For historical reasons, it is possible to run similar pipelines with Sentinel 2 data. For this, the Sentinel 2 data is expected to be in the same directory structure as the PLANET data. Hence, data from Google EarthEngine or from the Copernicus Cloud needs to be adjusted and scaled by the factor of 0.0001.

data/input/sentinel2/
├── 20210818T223529_20210818T223531_T03WXP/
  ├── 20210818T223529_20210818T223531_T03WXP_SCL_clip.tif
  └── 20210818T223529_20210818T223531_T03WXP_SR_clip.tif
└── 20220826T200911_20220826T200905_T17XMJ/
├── 20220826T200911_20220826T200905_T17XMJ_SCL_clip.tif
└── 20220826T200911_20220826T200905_T17XMJ_SR_clip.tif

Create a config file

Because the minimal amount of parameters to pass for the PLANET pipeline, it is recommended to use a config file.

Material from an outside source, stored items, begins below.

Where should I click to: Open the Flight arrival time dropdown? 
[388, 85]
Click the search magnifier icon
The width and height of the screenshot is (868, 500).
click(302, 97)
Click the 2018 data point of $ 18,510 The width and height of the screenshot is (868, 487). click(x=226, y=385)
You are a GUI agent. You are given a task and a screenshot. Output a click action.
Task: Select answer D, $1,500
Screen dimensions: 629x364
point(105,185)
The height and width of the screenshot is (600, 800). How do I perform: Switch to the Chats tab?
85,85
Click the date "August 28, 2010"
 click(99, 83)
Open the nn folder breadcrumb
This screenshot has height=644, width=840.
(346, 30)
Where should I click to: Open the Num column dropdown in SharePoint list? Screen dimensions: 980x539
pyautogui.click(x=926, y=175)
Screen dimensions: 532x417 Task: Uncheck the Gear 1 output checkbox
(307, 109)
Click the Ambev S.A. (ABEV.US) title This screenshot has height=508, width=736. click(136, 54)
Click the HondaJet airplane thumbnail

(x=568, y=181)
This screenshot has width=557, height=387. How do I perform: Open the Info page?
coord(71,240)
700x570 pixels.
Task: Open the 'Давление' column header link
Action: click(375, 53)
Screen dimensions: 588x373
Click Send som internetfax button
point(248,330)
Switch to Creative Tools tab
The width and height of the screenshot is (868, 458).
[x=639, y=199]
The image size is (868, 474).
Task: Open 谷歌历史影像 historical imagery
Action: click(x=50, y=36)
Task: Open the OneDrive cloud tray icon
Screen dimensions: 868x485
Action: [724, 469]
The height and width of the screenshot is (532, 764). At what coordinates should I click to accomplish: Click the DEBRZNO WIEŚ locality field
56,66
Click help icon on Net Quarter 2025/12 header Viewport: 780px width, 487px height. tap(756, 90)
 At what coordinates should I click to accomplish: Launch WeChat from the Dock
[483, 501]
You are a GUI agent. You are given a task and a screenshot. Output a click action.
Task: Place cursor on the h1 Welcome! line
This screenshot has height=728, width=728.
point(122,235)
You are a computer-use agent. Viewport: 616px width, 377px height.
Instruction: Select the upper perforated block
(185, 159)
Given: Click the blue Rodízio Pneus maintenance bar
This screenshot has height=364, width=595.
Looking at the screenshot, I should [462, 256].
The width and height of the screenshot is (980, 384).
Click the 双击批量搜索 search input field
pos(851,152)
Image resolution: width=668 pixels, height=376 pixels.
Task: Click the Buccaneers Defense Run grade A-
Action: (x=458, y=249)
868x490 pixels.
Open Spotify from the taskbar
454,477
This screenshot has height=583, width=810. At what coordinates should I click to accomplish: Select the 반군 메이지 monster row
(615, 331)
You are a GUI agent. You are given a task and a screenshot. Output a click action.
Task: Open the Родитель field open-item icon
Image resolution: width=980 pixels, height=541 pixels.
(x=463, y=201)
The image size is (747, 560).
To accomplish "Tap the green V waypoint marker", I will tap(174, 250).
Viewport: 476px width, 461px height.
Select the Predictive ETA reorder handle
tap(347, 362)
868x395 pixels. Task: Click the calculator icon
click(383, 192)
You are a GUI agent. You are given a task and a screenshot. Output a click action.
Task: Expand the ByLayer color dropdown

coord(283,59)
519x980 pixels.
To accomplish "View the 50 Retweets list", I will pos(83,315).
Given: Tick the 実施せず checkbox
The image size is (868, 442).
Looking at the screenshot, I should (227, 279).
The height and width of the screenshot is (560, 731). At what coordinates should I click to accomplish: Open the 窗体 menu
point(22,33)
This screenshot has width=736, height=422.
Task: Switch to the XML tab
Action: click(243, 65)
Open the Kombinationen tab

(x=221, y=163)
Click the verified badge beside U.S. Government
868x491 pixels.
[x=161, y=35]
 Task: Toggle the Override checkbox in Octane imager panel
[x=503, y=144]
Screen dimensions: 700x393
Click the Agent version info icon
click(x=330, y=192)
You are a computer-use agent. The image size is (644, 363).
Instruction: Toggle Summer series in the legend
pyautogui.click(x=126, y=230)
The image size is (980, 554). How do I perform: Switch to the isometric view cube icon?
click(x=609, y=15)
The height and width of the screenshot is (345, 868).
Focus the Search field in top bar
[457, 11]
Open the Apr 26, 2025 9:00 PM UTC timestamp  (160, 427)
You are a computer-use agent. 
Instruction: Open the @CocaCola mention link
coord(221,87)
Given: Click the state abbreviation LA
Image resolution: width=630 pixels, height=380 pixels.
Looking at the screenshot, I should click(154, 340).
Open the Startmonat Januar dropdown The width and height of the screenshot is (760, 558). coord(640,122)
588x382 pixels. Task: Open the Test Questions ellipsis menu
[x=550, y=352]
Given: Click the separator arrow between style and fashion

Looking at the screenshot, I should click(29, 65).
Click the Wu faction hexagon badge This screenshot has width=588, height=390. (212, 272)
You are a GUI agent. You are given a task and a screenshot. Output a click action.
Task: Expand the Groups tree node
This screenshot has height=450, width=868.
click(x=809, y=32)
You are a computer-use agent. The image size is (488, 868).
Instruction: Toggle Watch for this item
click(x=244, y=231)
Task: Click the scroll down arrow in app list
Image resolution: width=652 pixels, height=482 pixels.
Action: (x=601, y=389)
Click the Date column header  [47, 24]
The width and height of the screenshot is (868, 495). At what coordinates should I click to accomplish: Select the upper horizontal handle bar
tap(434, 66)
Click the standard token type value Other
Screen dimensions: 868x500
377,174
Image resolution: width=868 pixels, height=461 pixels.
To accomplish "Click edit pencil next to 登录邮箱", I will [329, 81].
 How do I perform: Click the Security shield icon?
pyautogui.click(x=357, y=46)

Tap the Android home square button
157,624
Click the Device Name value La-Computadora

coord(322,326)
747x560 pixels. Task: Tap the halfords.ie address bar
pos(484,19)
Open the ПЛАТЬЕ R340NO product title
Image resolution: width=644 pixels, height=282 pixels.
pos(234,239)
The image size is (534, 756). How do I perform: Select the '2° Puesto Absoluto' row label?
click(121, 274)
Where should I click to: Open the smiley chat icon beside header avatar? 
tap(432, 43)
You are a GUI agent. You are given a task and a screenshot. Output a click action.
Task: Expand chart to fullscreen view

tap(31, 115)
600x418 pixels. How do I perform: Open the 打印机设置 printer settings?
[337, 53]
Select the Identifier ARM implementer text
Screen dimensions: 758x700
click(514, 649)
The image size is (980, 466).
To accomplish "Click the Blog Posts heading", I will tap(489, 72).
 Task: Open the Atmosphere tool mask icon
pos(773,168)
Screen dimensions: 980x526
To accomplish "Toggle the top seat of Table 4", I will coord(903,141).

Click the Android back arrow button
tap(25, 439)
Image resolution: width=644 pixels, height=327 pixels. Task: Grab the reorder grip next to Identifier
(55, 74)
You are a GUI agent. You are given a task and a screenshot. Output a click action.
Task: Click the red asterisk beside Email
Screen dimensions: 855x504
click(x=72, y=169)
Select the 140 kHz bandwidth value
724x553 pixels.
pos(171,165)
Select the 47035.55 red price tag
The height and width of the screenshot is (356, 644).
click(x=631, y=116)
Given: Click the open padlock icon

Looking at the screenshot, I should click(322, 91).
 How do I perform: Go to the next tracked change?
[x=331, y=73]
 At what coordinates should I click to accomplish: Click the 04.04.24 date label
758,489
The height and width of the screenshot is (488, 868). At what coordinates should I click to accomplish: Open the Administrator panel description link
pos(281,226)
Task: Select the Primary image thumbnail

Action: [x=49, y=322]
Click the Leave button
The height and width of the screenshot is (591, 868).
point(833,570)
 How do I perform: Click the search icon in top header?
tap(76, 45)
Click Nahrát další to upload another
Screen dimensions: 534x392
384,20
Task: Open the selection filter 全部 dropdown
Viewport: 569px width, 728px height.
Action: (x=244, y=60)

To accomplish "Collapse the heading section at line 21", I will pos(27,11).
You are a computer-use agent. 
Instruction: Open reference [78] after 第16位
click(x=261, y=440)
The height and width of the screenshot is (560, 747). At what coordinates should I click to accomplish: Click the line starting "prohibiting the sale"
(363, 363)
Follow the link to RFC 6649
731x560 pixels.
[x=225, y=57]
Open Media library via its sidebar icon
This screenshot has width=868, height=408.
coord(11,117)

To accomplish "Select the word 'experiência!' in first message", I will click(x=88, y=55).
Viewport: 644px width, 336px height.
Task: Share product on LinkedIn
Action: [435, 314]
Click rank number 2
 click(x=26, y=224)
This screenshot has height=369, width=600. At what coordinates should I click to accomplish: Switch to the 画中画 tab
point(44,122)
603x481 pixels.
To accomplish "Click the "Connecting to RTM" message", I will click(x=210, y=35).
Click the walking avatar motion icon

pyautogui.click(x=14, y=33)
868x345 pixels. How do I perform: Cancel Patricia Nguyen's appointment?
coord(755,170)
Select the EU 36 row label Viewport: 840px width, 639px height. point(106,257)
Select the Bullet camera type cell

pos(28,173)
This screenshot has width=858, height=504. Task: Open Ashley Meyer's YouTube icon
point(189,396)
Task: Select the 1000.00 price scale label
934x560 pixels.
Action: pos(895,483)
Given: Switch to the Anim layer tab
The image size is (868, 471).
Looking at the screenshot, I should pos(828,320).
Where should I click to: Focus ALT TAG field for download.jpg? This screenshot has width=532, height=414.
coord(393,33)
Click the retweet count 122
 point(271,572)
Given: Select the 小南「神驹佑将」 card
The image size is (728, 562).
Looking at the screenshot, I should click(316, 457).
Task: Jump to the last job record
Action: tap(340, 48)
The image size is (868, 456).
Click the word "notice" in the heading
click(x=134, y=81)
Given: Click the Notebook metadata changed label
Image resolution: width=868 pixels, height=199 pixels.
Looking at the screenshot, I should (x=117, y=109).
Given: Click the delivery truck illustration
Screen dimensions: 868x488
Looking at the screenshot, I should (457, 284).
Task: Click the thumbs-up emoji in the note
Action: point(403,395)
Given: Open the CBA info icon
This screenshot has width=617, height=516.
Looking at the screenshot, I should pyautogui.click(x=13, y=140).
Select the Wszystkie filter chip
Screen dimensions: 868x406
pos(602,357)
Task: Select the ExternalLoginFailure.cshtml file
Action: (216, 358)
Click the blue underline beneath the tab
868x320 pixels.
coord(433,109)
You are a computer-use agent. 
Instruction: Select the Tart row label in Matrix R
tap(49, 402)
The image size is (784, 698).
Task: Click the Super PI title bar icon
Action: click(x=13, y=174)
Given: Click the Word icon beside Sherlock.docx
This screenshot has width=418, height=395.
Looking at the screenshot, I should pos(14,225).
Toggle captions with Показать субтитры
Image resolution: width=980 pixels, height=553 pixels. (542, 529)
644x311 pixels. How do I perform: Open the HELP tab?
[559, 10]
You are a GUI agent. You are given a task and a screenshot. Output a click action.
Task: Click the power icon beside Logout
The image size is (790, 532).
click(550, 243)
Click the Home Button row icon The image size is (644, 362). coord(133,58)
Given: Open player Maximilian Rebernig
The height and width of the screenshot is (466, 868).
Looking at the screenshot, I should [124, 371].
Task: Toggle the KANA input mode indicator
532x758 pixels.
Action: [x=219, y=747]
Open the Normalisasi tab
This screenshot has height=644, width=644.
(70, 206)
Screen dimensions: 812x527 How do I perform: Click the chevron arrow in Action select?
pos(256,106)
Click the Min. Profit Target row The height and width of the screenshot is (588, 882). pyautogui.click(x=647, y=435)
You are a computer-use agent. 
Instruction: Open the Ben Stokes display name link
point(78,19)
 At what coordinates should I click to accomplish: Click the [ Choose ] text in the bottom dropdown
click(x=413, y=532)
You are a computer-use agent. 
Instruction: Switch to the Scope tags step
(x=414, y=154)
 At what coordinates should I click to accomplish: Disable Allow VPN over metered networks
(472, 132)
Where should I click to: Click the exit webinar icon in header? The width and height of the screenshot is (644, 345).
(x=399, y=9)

An example config file can be found in the root of this repository called config.toml.example. You can copy this file to either configs/ or copy and rename it to config.toml, so that you personal config will be ignored by git.

Please change orthotiles-dir and scenes-dir according to your PLANET download directory.

You also need to specify the paths the model checkpoints (model-dir, tcvis-model-name and notcvis-model-name) you want to use. Note, that only special checkpoints can be used, as described in the architecture guide By setting notcvis-model-name to None, the pipeline will only use the TCVIS model.

Auxiliary data (TCVIS and ArcticDEM) will be downloaded on demand into a datacube, which paths needs to be specified as well (arcticdem-dir and tcvis-dir).

Finally, specify an output directory (output-dir), where you want to save the results of the pipeline.

Of course you can tweak all other options aswell, also via the CLI. A list of all options can be found in the config guide or by running a command with the --help parameter.

Example config file

This is how an example config file could look like for the automated Sentinel 2 pipeline:

config.toml
[darts]
ee-project = "ee-tobias-hoelzer"
dask-worker = 4

[darts.aoi]
aoi-shapefile = "./data/banks_island.shp"
start-date = "2024-07"
end-date = "2024-10"
max-cloud-cover = 1 # %

[darts.paths]
input-cache = "./data/cache/s2gee"
output-data-dir = "./data/out"
arcticdem-dir = "./data/download/arcticdem"
tcvis-dir = "./data/download/tcvis"
model-file = "./models/s2-tcvis-final-large_2025-02-12.ckpt"

[darts.tiling]
batch-size = 8  # Reduce incase of memory issues
patch-size = 512  # Reduce incase of memory issues
overlap = 128  # Recommended to be 1/4 of patch-size

Run a the pipeline

Finally run the pipeline with the following command. Additional parameters can be passed via the CLI, which will overwrite the config file.

rye run darts run-sequential-planet-pipeline-fast --config-file path/to/your/config.toml

Creating your own pipeline

The project was build with the idea in mind, that it is easy to create a new pipeline, with e.g. different parallelisation techniques. The architecture guide provides an overview of the project structure and the key components. A good starting point to understand the components is the intro to components. The build-in pipelines are a good example how the components can be used and put together to create a new pipeline.